Ballbearing is the heart of the yoyo. It makes it spin a long time and thanks to that you have a lot of time to make tricks. It’s also the part which requires most maintenance and care. If you have a dirty bearing you can forget long spin times or smooth spining yoyo. Bearings differ in size and types and they also determine the fact if the yoyo is responsive or not.

Bearing sizes

There are three basic bearing sizes in modern yoyos. A, C and D. Generally you can claim that small (A) sized bearings spin faster, large (C) sized can take more strings in the gap and medium (D) sized are the combination of both.
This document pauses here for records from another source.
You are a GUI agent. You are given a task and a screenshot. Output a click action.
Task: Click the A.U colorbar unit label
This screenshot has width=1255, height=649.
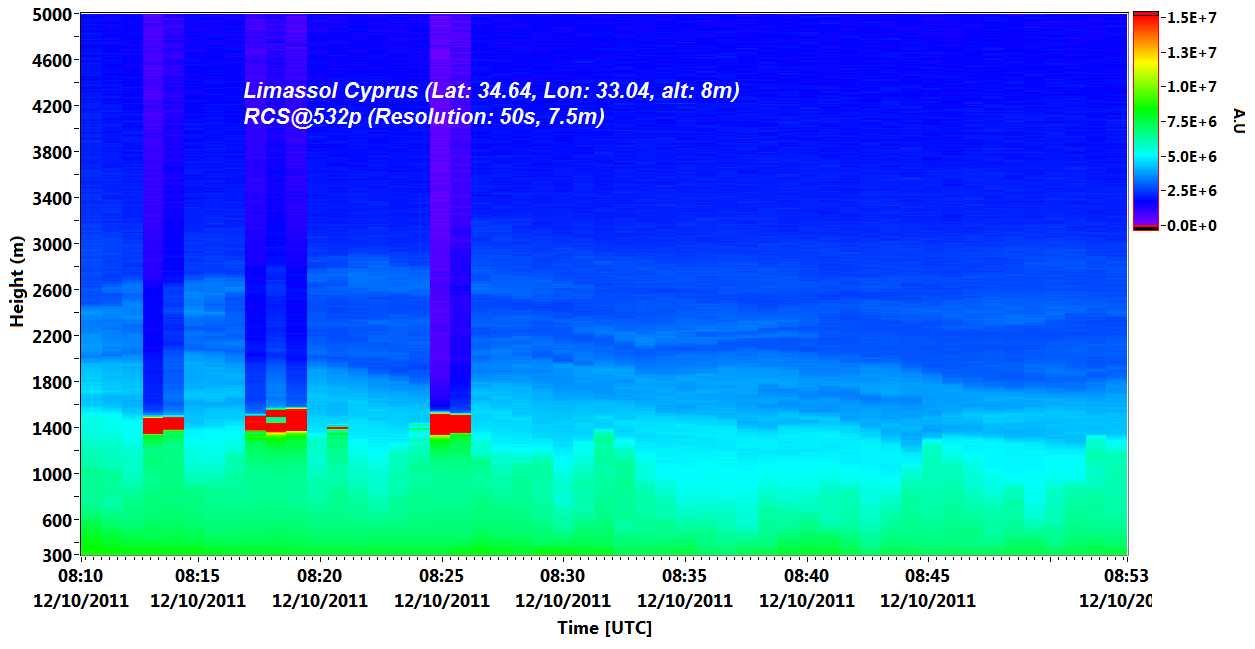[1239, 119]
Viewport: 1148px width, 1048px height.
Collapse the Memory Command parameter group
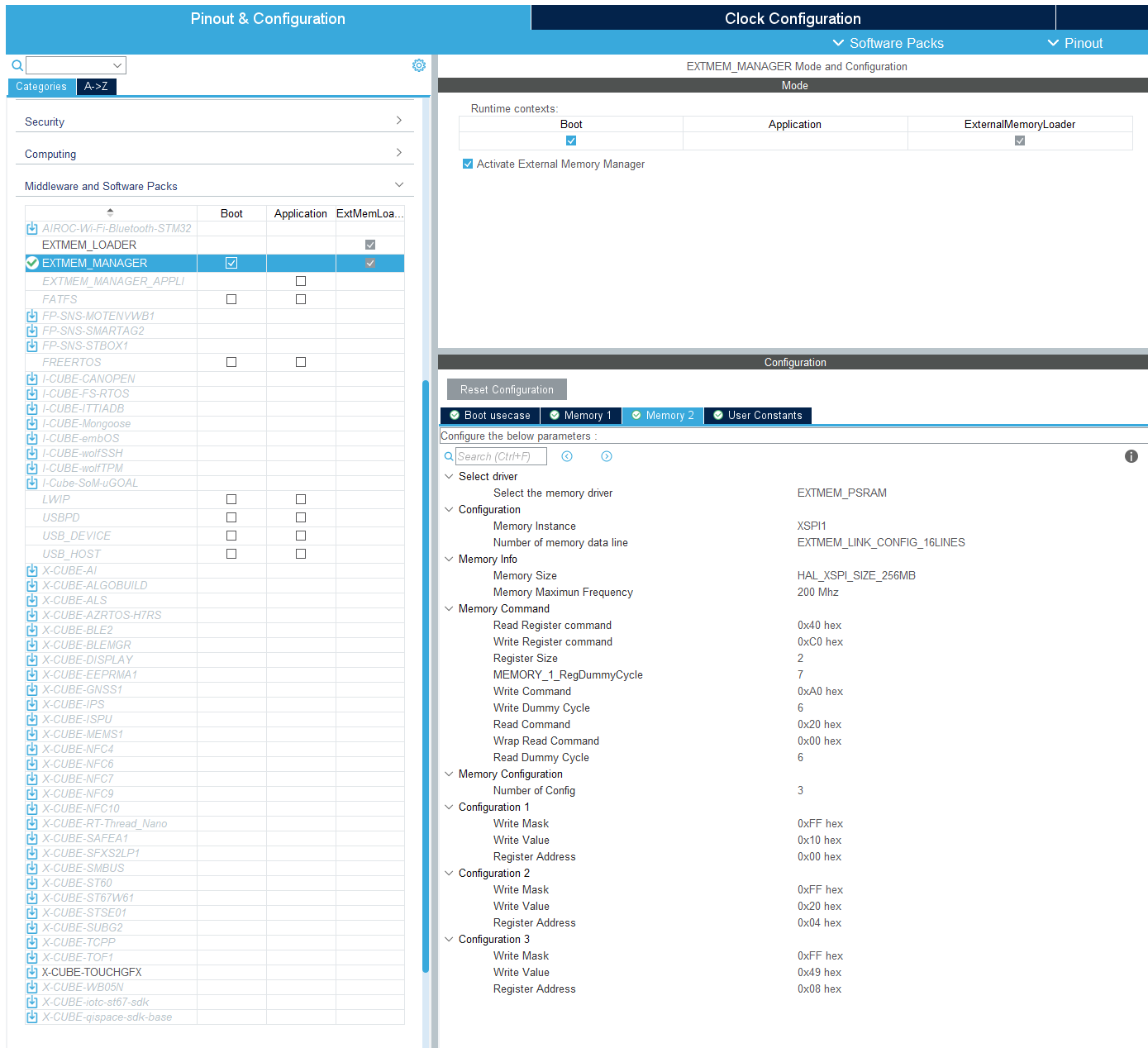(449, 608)
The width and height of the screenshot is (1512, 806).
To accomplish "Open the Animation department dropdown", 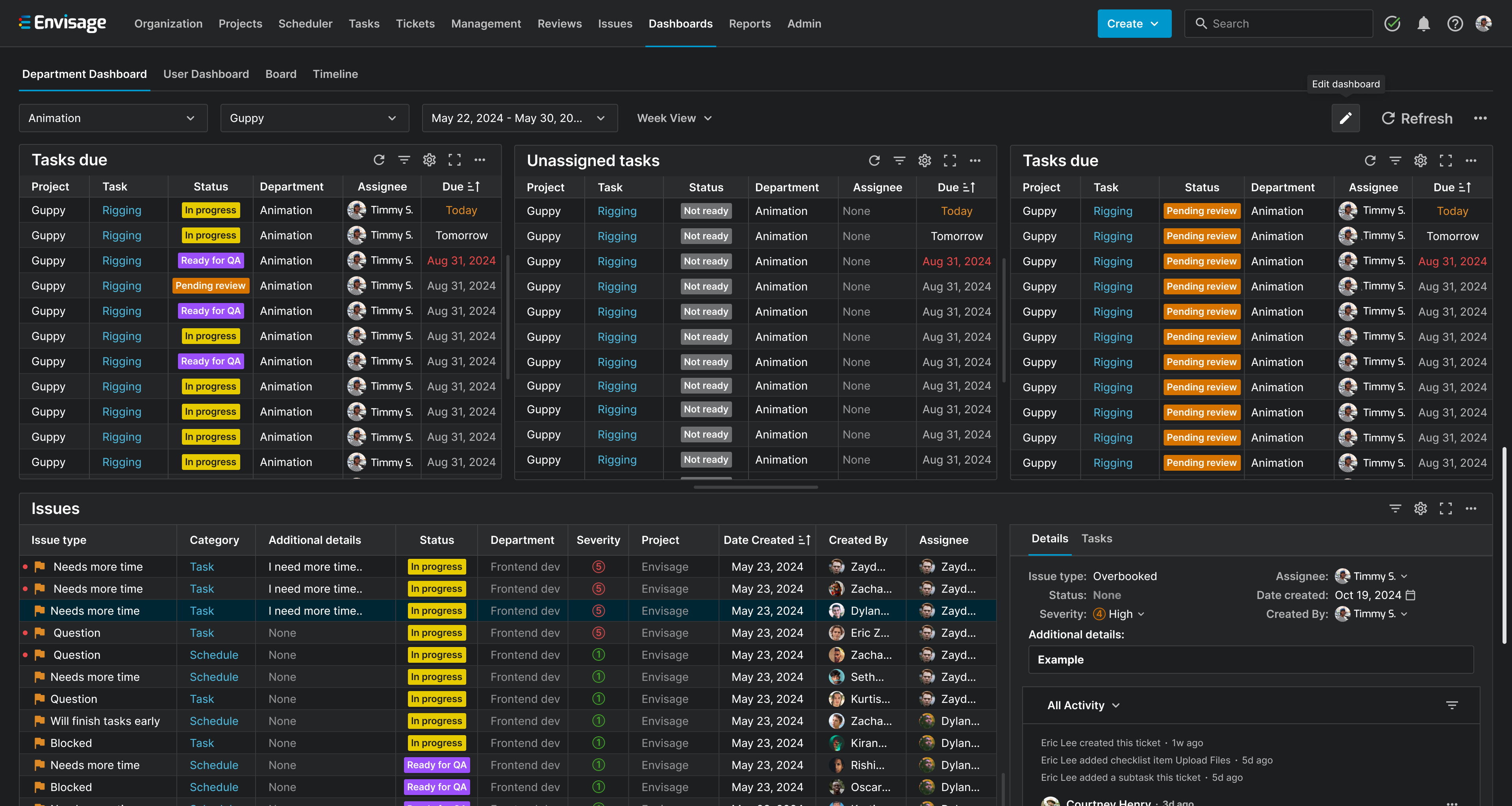I will (113, 118).
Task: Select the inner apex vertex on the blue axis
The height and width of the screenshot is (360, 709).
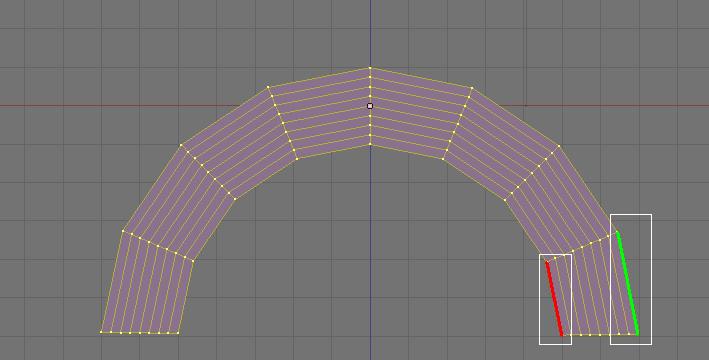Action: coord(370,144)
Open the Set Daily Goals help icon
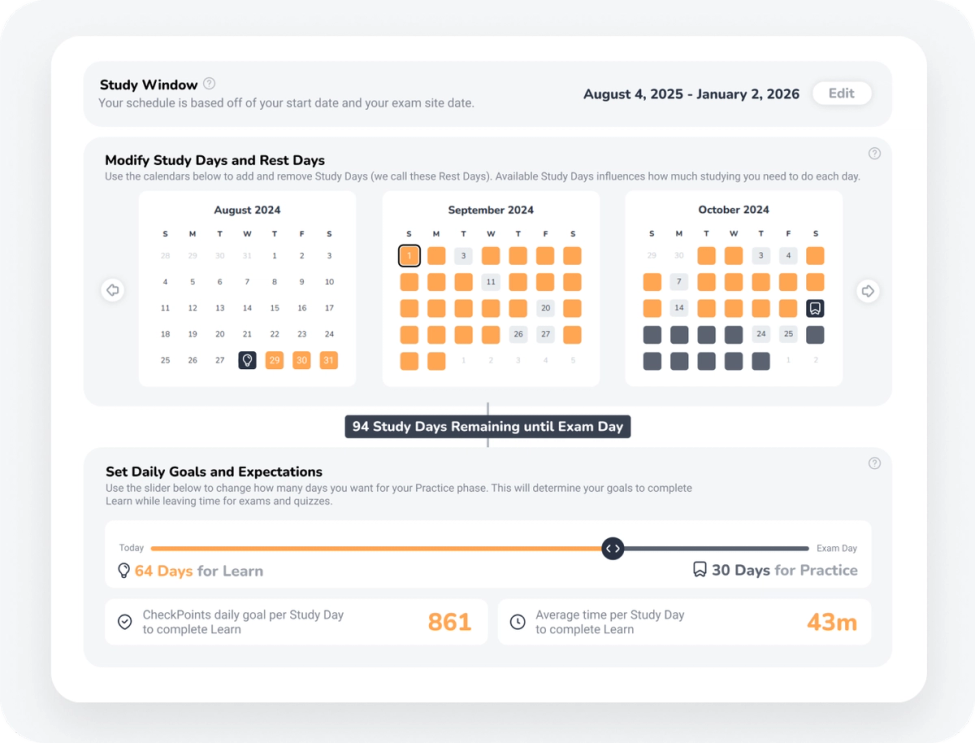975x743 pixels. click(x=874, y=463)
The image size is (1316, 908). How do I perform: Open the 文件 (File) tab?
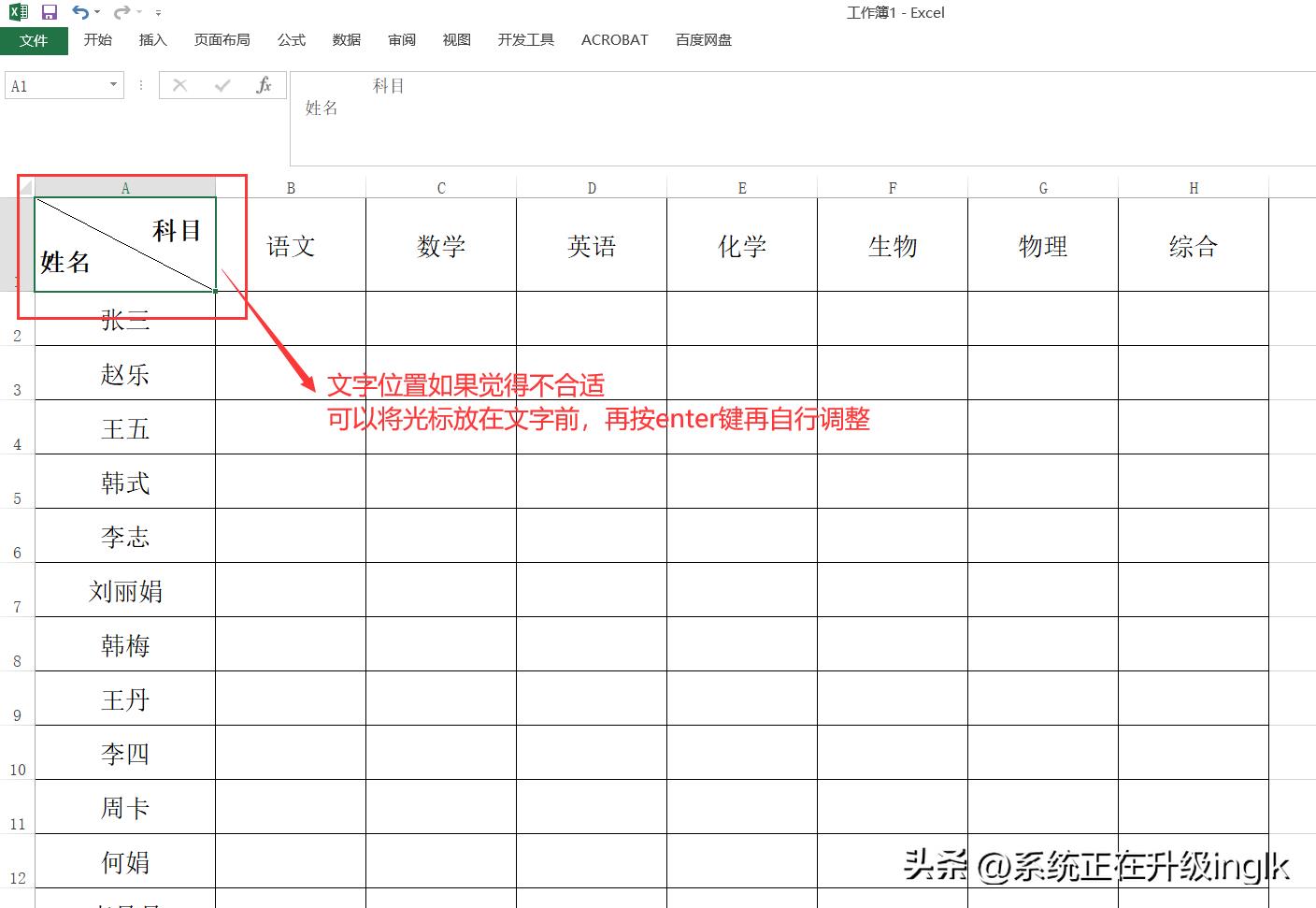tap(34, 41)
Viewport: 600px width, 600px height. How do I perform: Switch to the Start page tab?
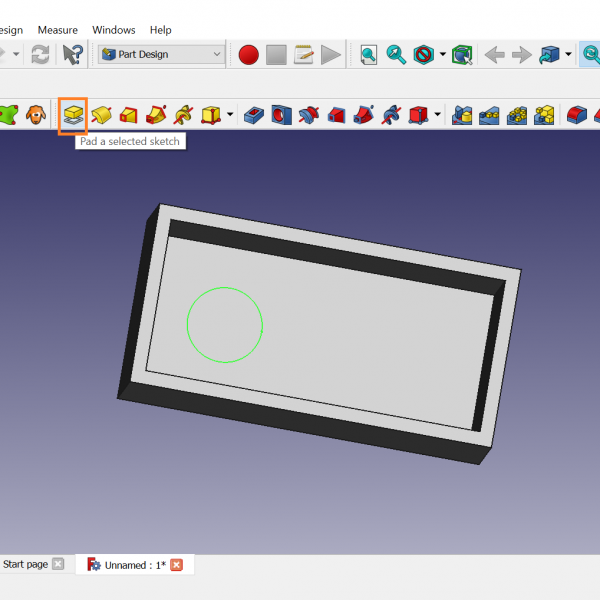click(25, 565)
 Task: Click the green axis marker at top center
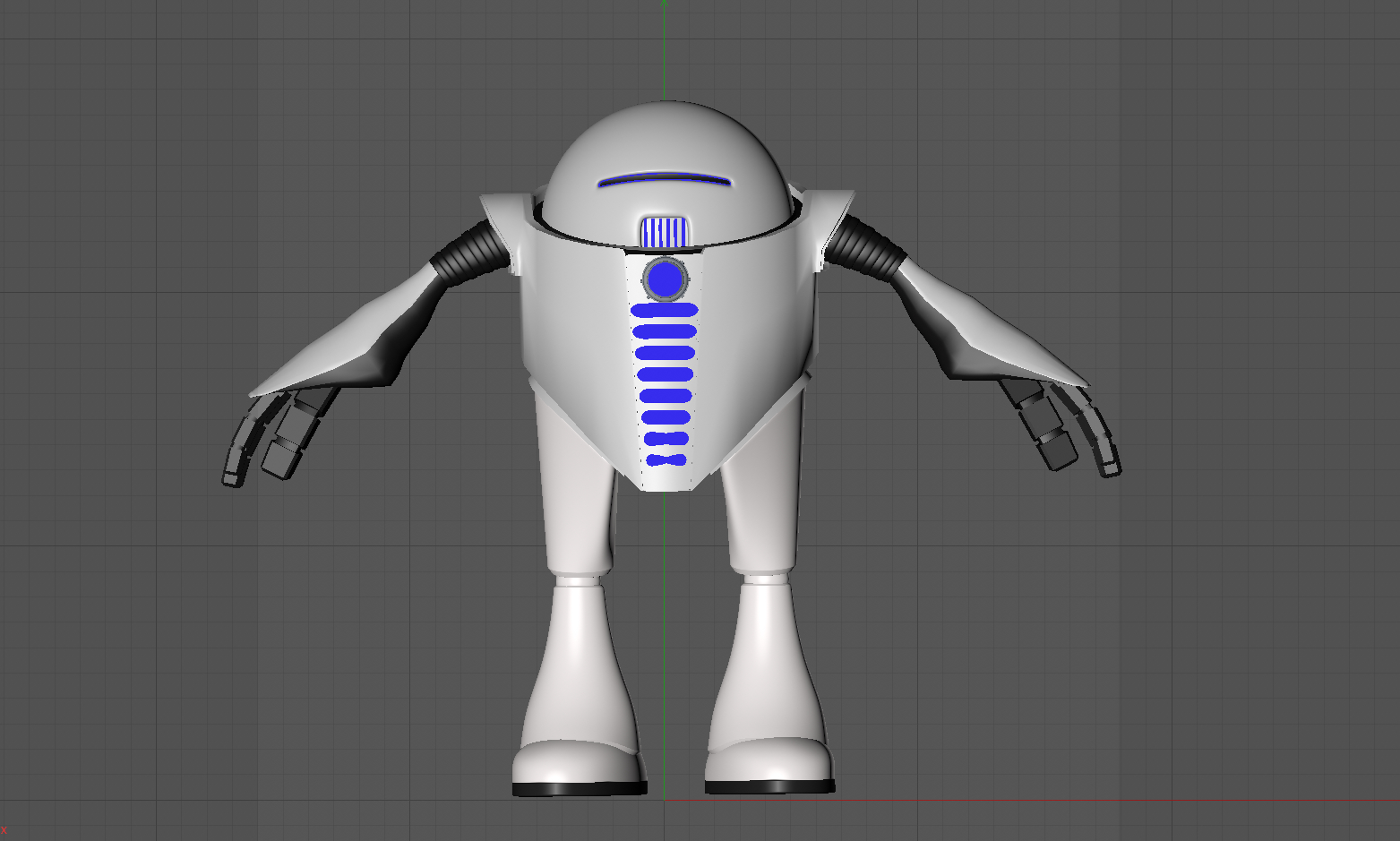tap(665, 4)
Bearing Measurements yoyo companies using this size
size A (small) 5mm x 10mm x 4mm Duncan, YoyoFactory
size C (large) 6.35mm x 12.7mm x 4.52mm most metal yoyos, Duncan, YoyoFactory, C3, CLYW…
size D (medium) 5mm x 11mm x 5mm SPYY, hSpin

After years of yoyo development the manufactuers finaly understood that all the different sizes need to be standardized and we’re in a point where we have just three basic bearing sizes. That opened the floodgates for wide variety of different bearing types. You can really improve your yoyos performance by upgrading a bearing but beware that bearings can wear out, even if you treat them properly. Good thing they’re replaceable, right?

Bearing types

Type Shape Properties
FLAT (SPEC) Standard ball bearing included with a vast majority of begginer yoyos and other affordable products. FLAT ballbearings differ in quality (some are not even made from stainless steel) and you can find amazing ones as well as crappy ones. The price rule (more expensive = better) generally applies to these. Yoyofactory has it’s own name for a FLAT bearing, they call it the “SPEC” and you can distinguish it by a “YYF” engraving on it.
Concave bearing (KK) This is an invention of a US based company Dif-e-Yo and it’s owner Frank. It’s possibly the first alternative ball bearing type/shape we ever got. The difference is that it’s profile is not flat but made into a U shape. This has a number of advantages, primary one being that the string stays in the centre of the yoyo, that reduces friction and allows the yoyo to spin longer. You can also fit more strings into the string gap because they can layer up more easily. One can say that the yoyo spins longer and performs better for advanced tricks but it’s going to be difficult for a beginner to return a yoyo with this type of bearing in it. Frank Difeyo is a clever person and he patented his invention (only in the USA though) so you can either get the original Dif-e-Yo bearing which is superior in quality or a Chinese, knock-off one which can be as good (for a fraction of the cost) or not good at all. If a yoyo company want’s to sell a concave shaped bearing (yoyo) in the US it has to have a patent agreement with Frank. Many yoyos sold outside of the US have a U shaped bearing but they’re replaced with FLAT ones for the US market.
CenterTrack YoyoFactory doesn’t really like to pay use other company inventions so they cleverly avodided a patent infrigment by adjusting the shape of the concave bearing. They call their bearing “CenterTrack” and the primary difference is that the U shape now has two slopes / steps on either side of the profile. Most people have a love or hate relationship with this bearing but they all agree on one thing – it’s the loudest bearing out there.
Gold(plated) bearings Bearings plated or made from gold are a part of the market for some while now and some of them stand out more than others. Most popular ones are golden CenterTrack and golden bearing from Japanese yoyo shop called SpinGear. These perform better than the standard, stainless steel ones but there’s a larger number of b-grade items which is annoying if you consider their price.
Tenball Ballbearings which use 10 balls instead of the more usuall 8. These are much smoother and a bit quieter than 8balls. Some of them take some time until they perform at their best, first you have to wear them in.
Ceramic, Grooved, Trifecta, Dorothy, Terapin… There’s a massive number of alternative bearings on the market today. They can be made from ceramics, have ceramic balls, have grooves in them, have different shaped slopes and other amazing concepts. You can even buy a dry, dust like lubricant for your bearing. Some of these are just snake oil, some of them work superior to others. We shouldn’t really be saying this but … just practice a bit more, it’ll make up for it.

Responsive or unresponsive (tug or bind)?

Almost every bearing (yoyo) can be adjusted for responsive or unresponsive play. If you throw the yoyo into a sleeper and it comes back after a tug you have a responsive yoyo. If you throw a sleeper, tug and nothing happens and the yoyo just keeps spinning you have a unresponsive yoyo. The (major) difference is if you have your yoyo lubed or clean/dry.

Begginers should always start out with a yoyo which is responsive out of the box!